La question de la juridiction compétente pour connaître d’une action en garantie entre les constructeurs peut poser de sérieuses difficultés en matière de litiges relatifs à l’exécution d’un marché public. En effet, les constructeurs concernés peuvent être liés par un contrat de droit privé, auquel cas l’appel en garantie devrait être examiné par le juge judiciaire. Par une décision du 9 février 2015 (n°C3983), le Tribunal des Conflits a cependant retenu la compétence de principe du juge administratif.

Afin de mieux comprendre cette décision, il convient de rappeler brièvement les faits du litige.

Après avoir constaté l’existence de désordres affectant la cloison mobile de la salle de restauration de son école élémentaire, une Commune a saisi son assureur « dommages-ouvrage », qui a sollicité la condamnation des constructeurs au paiement des sommes engagées pour la reprise de ces désordres devant le tribunal administratif de Lyon. Dans le cadre de ce litige, les constructeurs ont réciproquement présenté des appels en garantie, pour lesquels le tribunal administratif s’est déclaré incompétent. Dans la mesure où le juge judiciaire avait préalablement décliné sa compétence pour connaître de ces appels en garantie, le Tribunal des Conflits a été saisi.

Suivant la jurisprudence Société De Castro (T. Confl., 24 novembre 1997, n°03060), « le litige né de l’exécution d’un marché de travaux publics et opposant des participants à l’exécution de ces travaux relève de la compétence de la juridiction administrative, sauf si les parties en cause sont unies par un contrat de droit privé ». Ce principe vaut « quel que soit le fondement juridique de l’action engagée » (T. Confl., 28 mars 2011, n°C3773) et a donc vocation à concerner l’ensemble des litiges liés à l’exécution des travaux, à l’exception de ceux opposant des parties liées par un contrat de droit privé.

En ce qui concerne l’appel en garantie formé par les constructeurs membres d’un groupement entre eux, l’application de ce principe jurisprudentiel est plus complexe, en particulier lorsque le marché n’indique pas la répartition des prestations entre ces constructeurs.

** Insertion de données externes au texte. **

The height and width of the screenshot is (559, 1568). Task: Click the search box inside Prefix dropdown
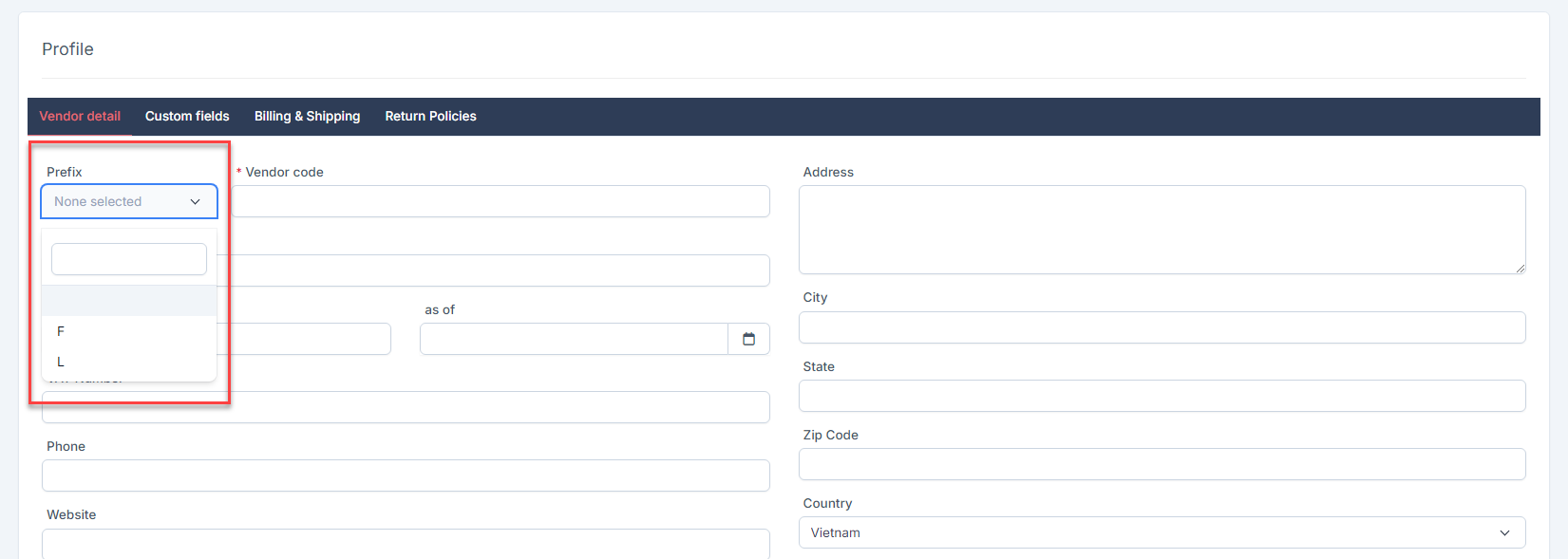pyautogui.click(x=129, y=259)

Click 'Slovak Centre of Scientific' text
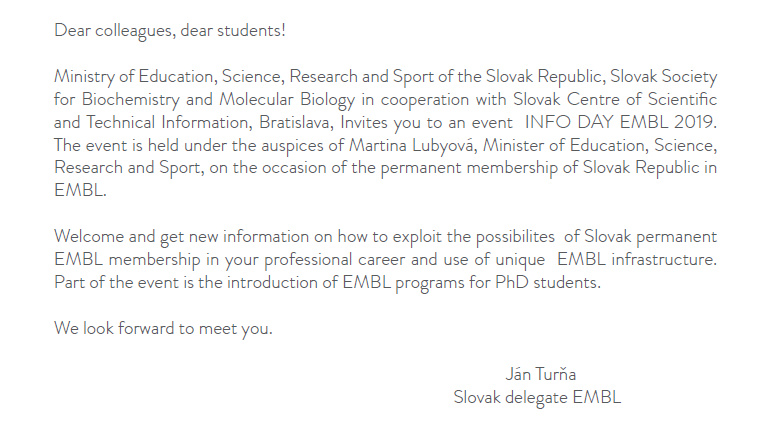(x=615, y=99)
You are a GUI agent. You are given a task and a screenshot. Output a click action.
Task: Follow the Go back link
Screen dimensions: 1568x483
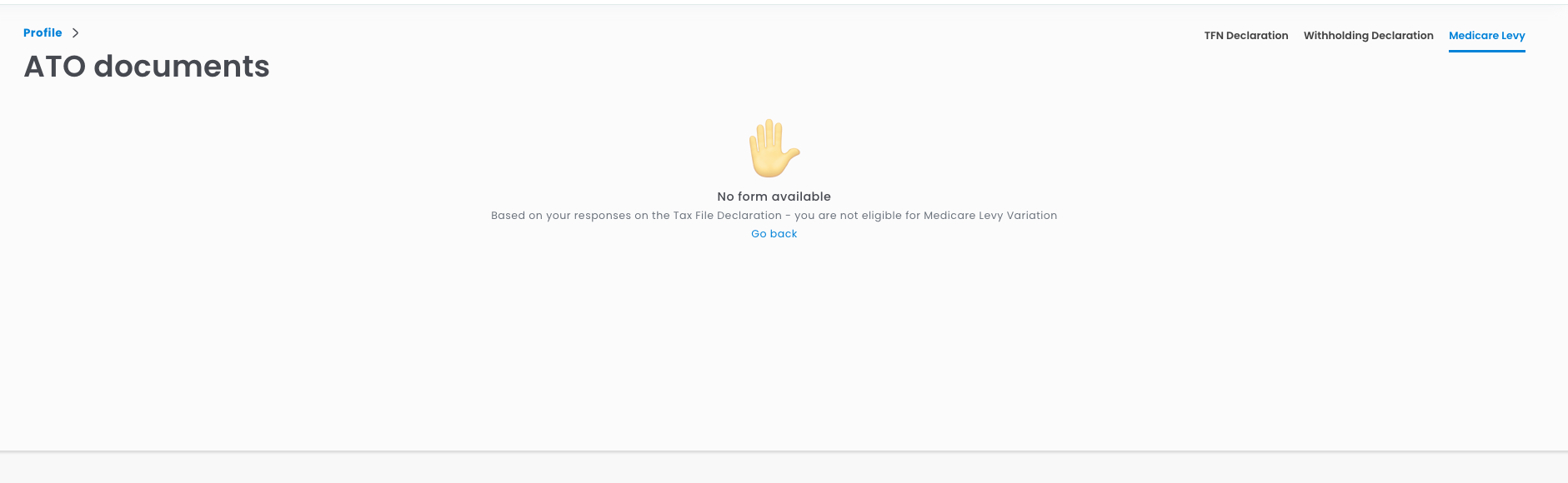(774, 234)
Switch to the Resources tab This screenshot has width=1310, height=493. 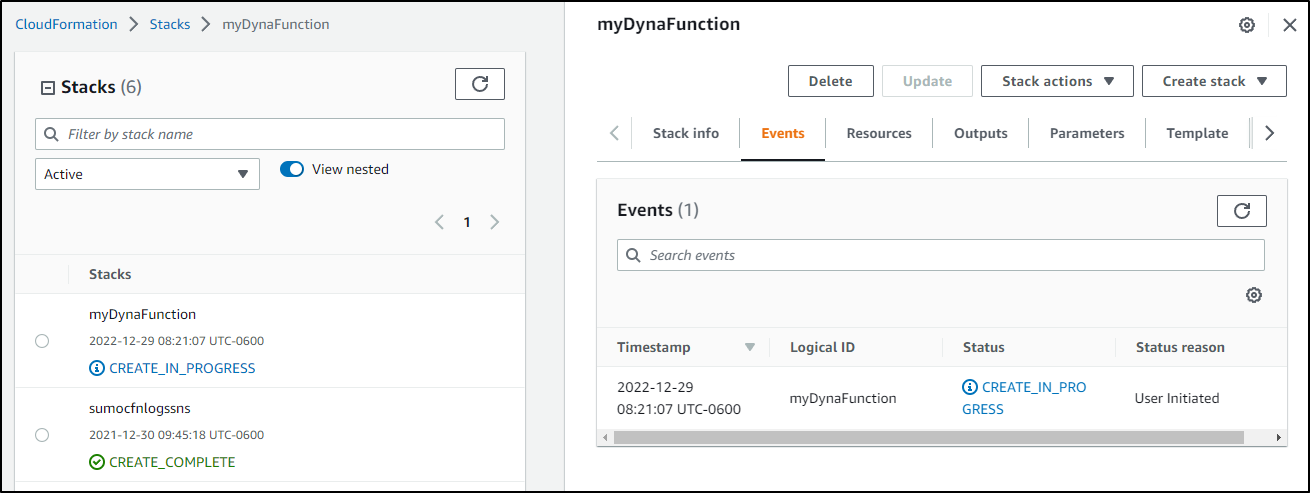pyautogui.click(x=879, y=133)
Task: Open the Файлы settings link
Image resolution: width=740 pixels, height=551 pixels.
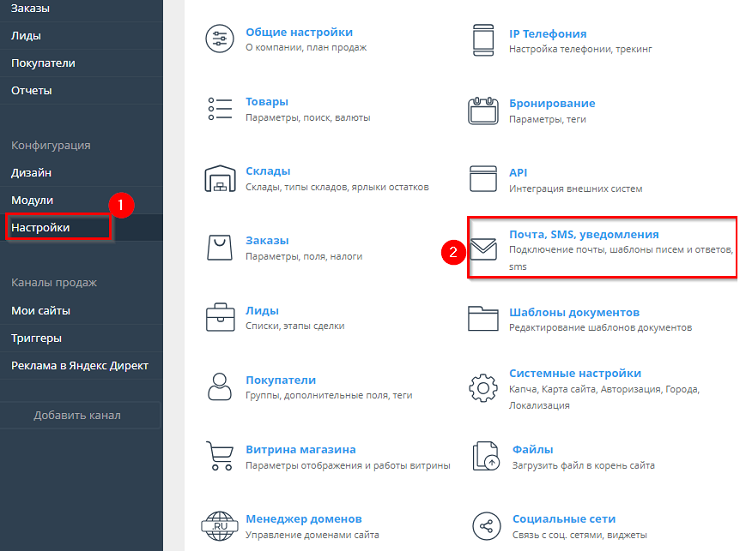Action: click(531, 449)
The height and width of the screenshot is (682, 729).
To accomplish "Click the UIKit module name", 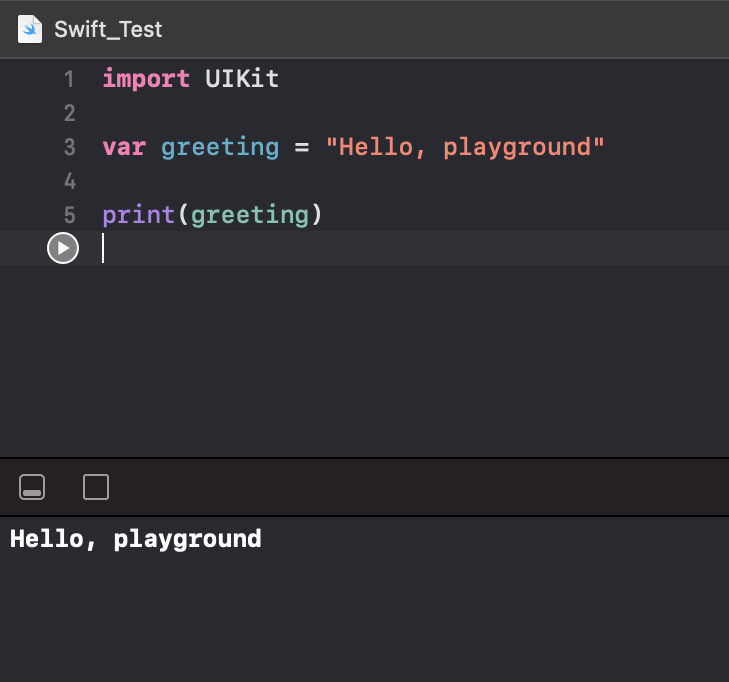I will (242, 79).
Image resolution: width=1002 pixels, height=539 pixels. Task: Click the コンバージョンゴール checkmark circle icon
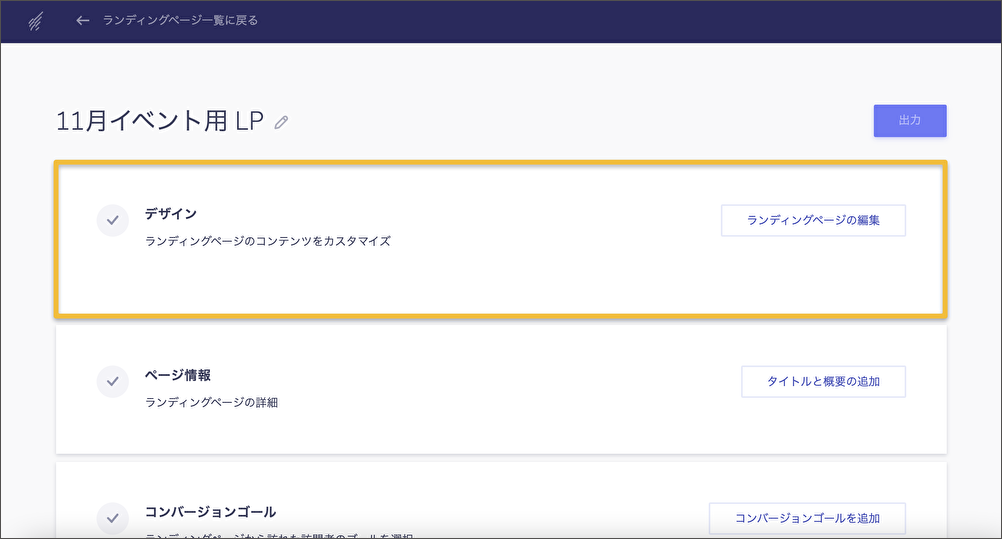point(113,518)
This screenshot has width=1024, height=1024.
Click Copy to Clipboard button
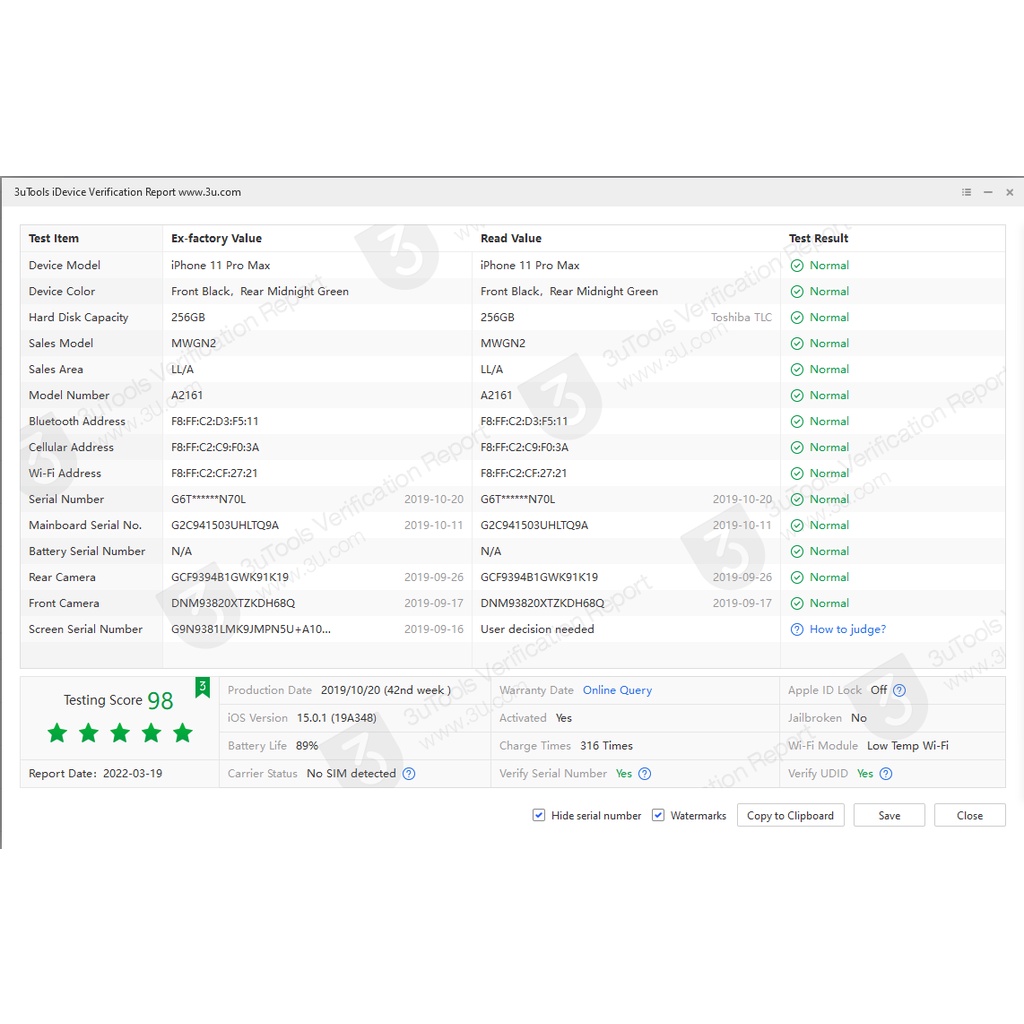(x=790, y=816)
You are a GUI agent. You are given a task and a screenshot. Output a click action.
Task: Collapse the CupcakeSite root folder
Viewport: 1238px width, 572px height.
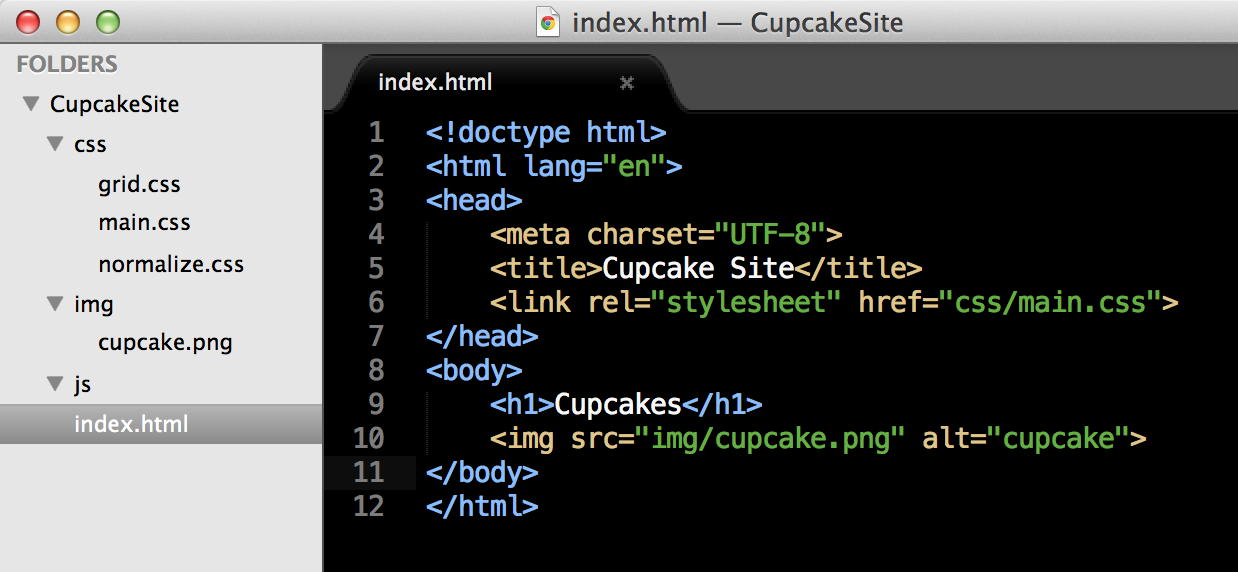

En effet, le Tribunal des Conflits précise que « lorsque le juge administratif est saisi d’un litige né de l’exécution d’un marché de travaux publics opposant le maître d’ouvrage à des constructeurs qui ont constitué un groupement pour exécuter le marché, il est compétent pour connaître des actions en garantie engagées par les constructeurs les uns envers les autres si le marché indique la répartition des prestations entre les membres du groupement ». Dès lors que la répartition des prestations est prévue par le marché public lui-même, on comprend aisément que le litige relève de la compétence du juge administratif.

En revanche, dans le silence du marché, le Tribunal des Conflits considère que « le juge administratif est également compétent pour connaître des actions en garantie entre les constructeurs, quand bien même la répartition des prestations résulterait d’un contrat de droit privé conclu entre eux, hormis le cas où la validité ou l’interprétation de ce contrat soulèverait une difficulté sérieuse ».

Même si elle demeure cantonnée aux seuls appels en garantie, cette décision semble revenir sur la jurisprudence De Castro : le juge administratif sera bien compétent pour examiner des demandes présentées par des parties, alors qu’elles sont unies par un contrat de droit privé.

La compétence « du principal » va ainsi s’étendre aux demandes incidentes que sont les actions en garantie. Le juge administratif sera corrélativement conduit à examiner les stipulations du contrat de droit privé qui lie les parties concernées, à l’exception du cas « où la validité ou l’interprétation de ce contrat soulèverait une difficulté sérieuse ».